Route information
- Maintained by Punjab Highway Department
- Length: 63 km (39 mi)

Major junctions
- North end: at Mandra
- South end: Tehsil Chowk, Chakwal

Location
- Country: Pakistan
- Major cities: Dungi khurd, Jatli, Syed Kasran

Highway system
- Roads in Pakistan;

= Mandra–Chakwal Road =

Road in Pakistan

Mandra–Chakwal Road (Punjabi, ) is a provincially maintained highway in Punjab, Pakistan, that connects Mandra and Chakwal. The route is generally rural, passing near several communities including Dhudial, Jatli and Syed Kasran.
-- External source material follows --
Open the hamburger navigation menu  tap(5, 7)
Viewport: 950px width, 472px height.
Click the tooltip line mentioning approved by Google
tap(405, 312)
The route is 63 km long with a speed limit of 100 km/h, except within towns, where the speed limit is reduced to 40 km/h. The northern terminus at Mandra merges with the N-5 National Highway while the southern terminus ends at Tehsil Chowk in Chakwal with Talagang-Chakwal Road, Sohawa Chakwal Road and Chakwal-Jhelum Road. On 6 September 2012, Prime Minister Raja Pervez Ashraf laid the foundation for the reconstruction of the Mandra-Chakwal Road. The contract was hastily awarded to the National Logistics Cell (NLC). The project is complete in 2019.